# Anyone want to rent a rowboat at Fletchers?



## AtlantaKing (Jul 7, 2002)

Anyone want to split a rowboat rental at Fletchers? I hear the rocks are going to be running heavy soon and I want to hook a few. However, with the rowboats rentals being nearly $30/day nowadays, it's getting steep. Not to mention the fact I'll be too tired to fish after rowing up the friggin' river  PM me. 

"A-King" for some pullage!


----------



## fishhead (Oct 18, 2004)

Is that right in DC on the Potomac?


----------



## AtlantaKing (Jul 7, 2002)

Yep.

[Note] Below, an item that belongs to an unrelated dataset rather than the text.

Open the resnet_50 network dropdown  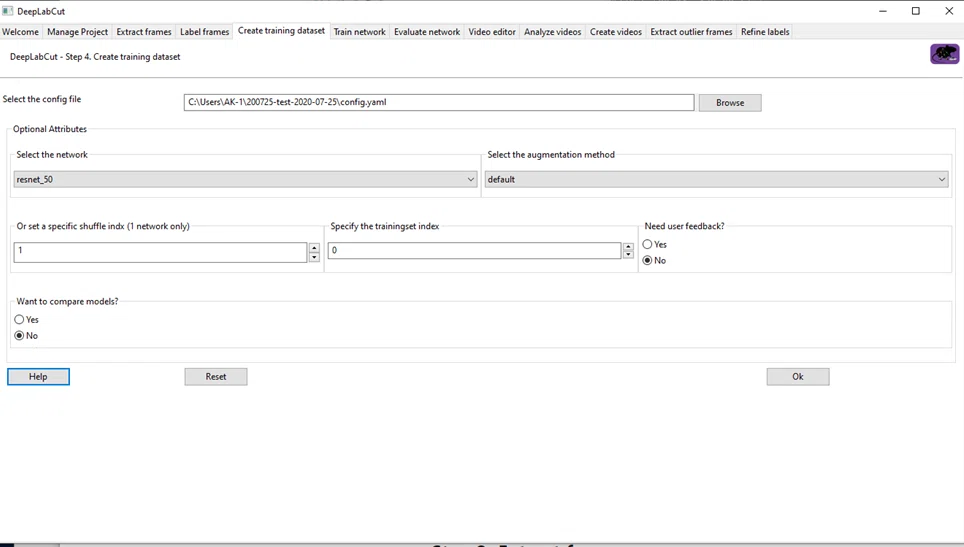tap(245, 179)
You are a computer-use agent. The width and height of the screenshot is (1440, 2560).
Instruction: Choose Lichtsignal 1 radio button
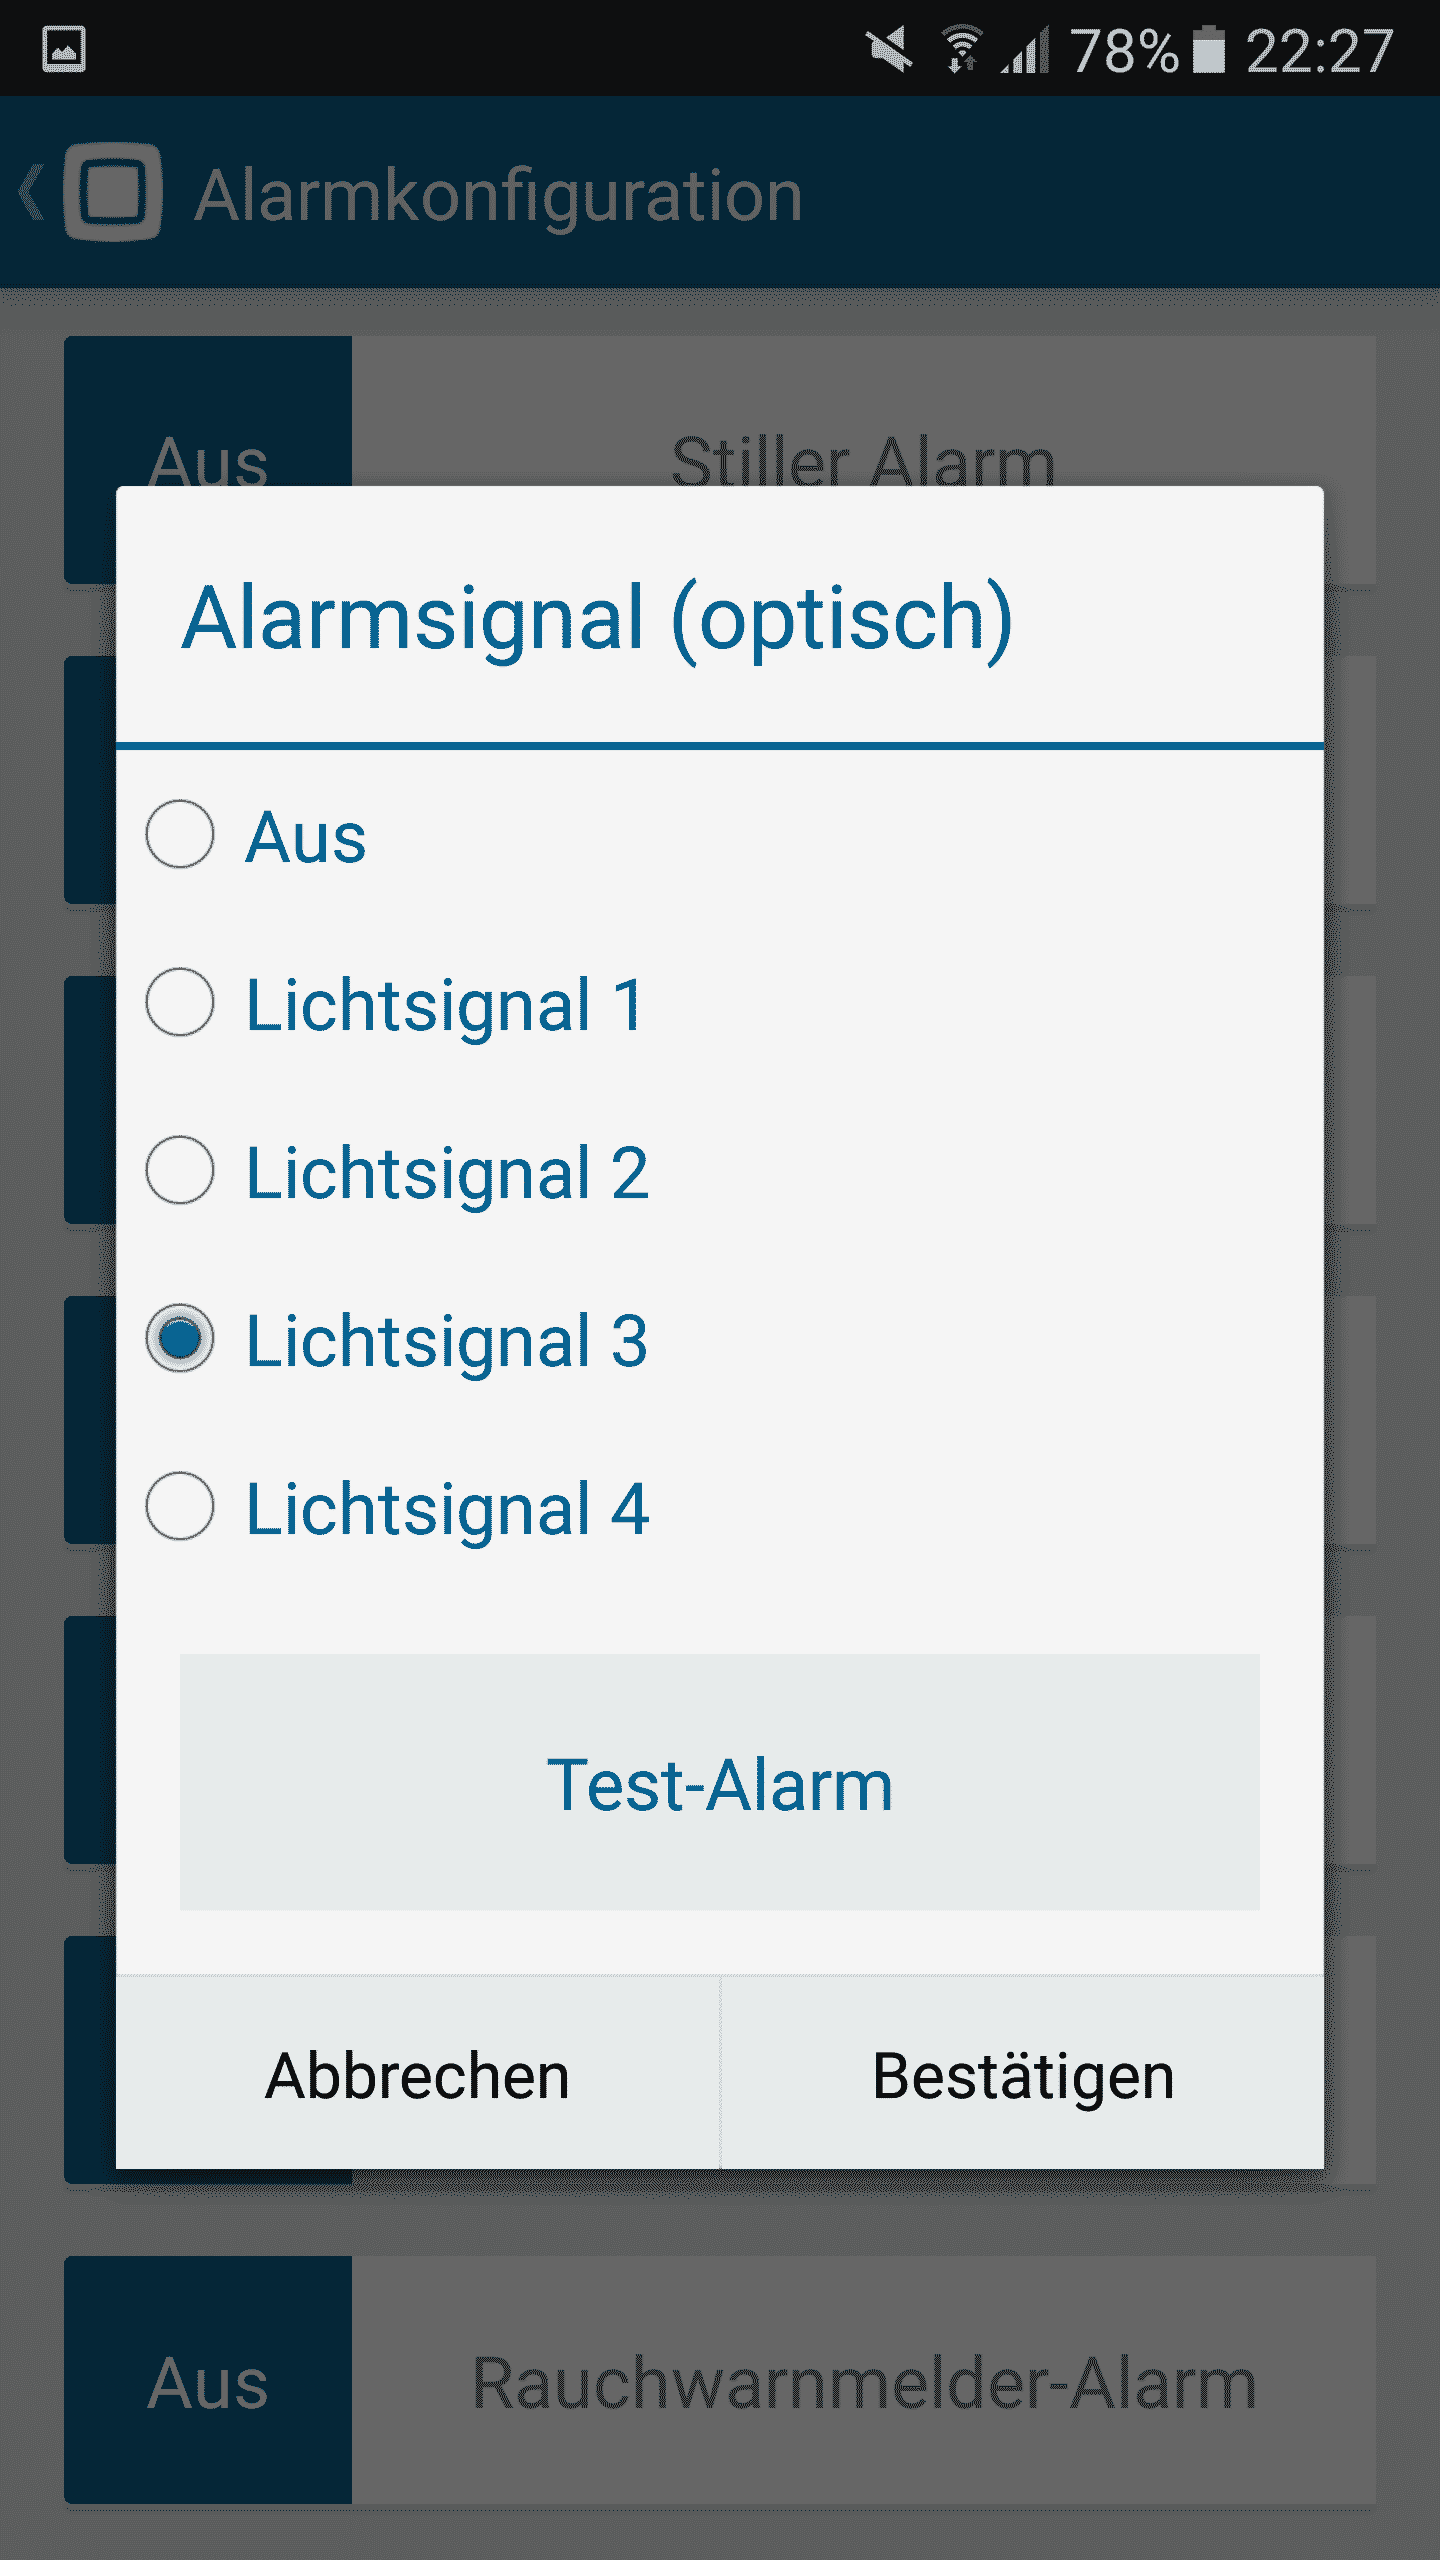click(180, 1003)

A bit north of downtown, out towards the beltway, but in DC.


----------



## Lipyourown (May 11, 2005)

Sounds fun but aren't we a little late for the rockfish there?


----------



## Otter (Jun 18, 2004)

yes they are, and you better get there really early if you want a boat. 

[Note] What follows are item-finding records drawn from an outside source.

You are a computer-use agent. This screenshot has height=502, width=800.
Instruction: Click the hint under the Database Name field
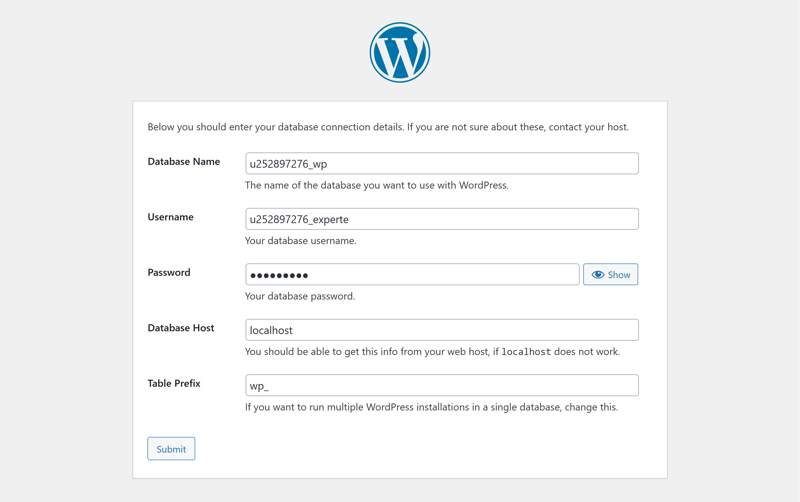377,185
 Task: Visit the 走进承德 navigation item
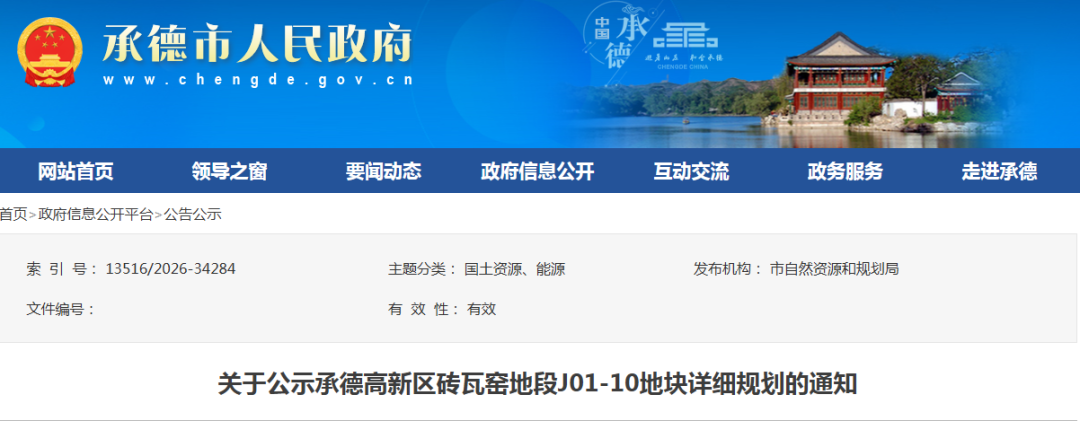[999, 172]
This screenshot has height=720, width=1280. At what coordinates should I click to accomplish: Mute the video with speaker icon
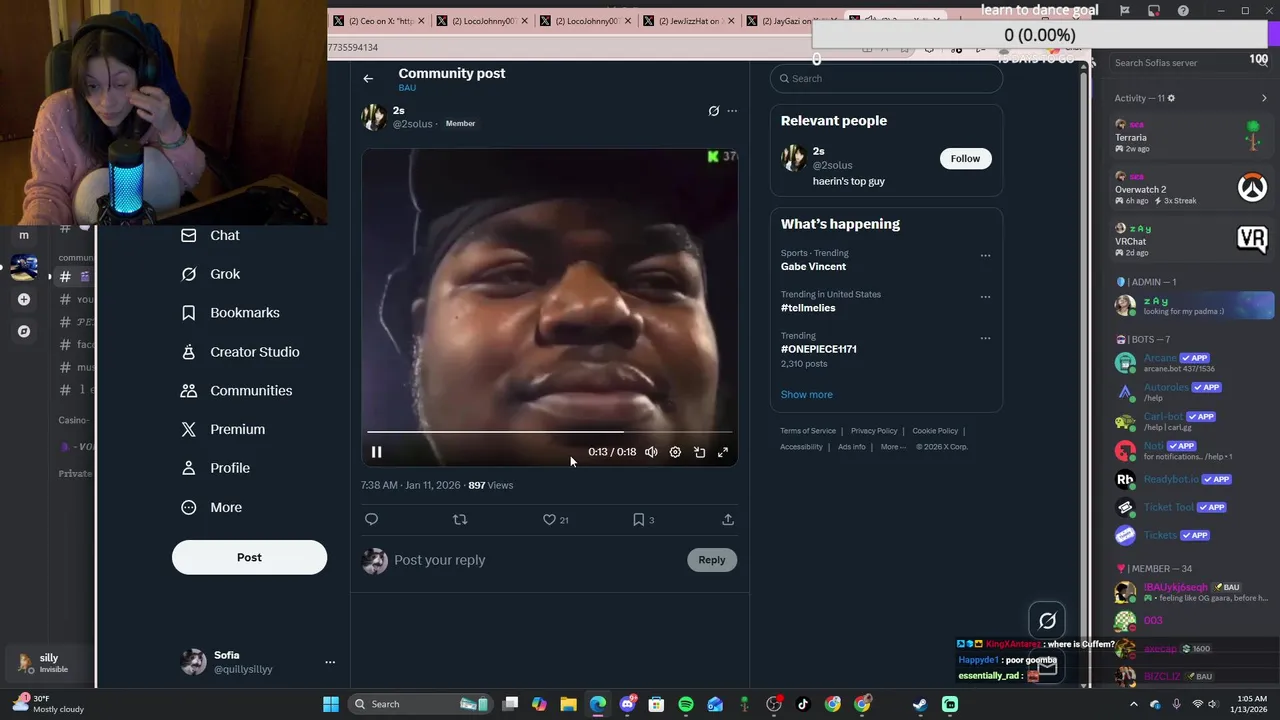651,452
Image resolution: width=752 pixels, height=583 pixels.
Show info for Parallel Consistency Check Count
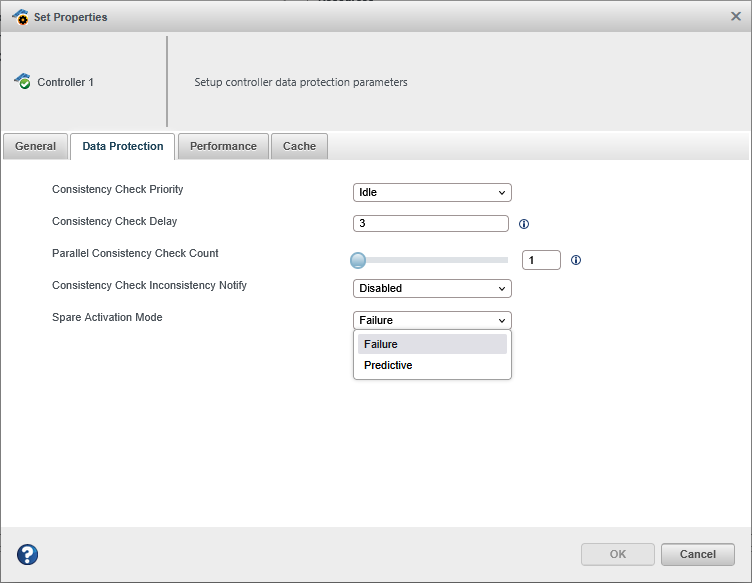click(x=576, y=260)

Still some shad up there though.


----------



## RACN35 (Oct 17, 2004)

30 bucks aint squat.......try filling my gas tank every time at the least 90 bucks, last time was 163 ! a full tank is 240 bucks


----------



## AtlantaKing (Jul 7, 2002)

OK, so I guess that means no one wants to split a rowboat rental for some local pullage. Oh well  I guess there's always carp at the tidal basin


----------



## Andre (Mar 15, 2003)

*A- king*

Man !!!.. go up to chain bridge on the VA side w/ some buck tails, sassy shads, or rattle traps in the 1/2 oz ....If you can get some herrings put a *chunk* on a 4 OR 5/O circle hook w/ no weight cast up river and let drift to you ....Hold on !!!!!!


----------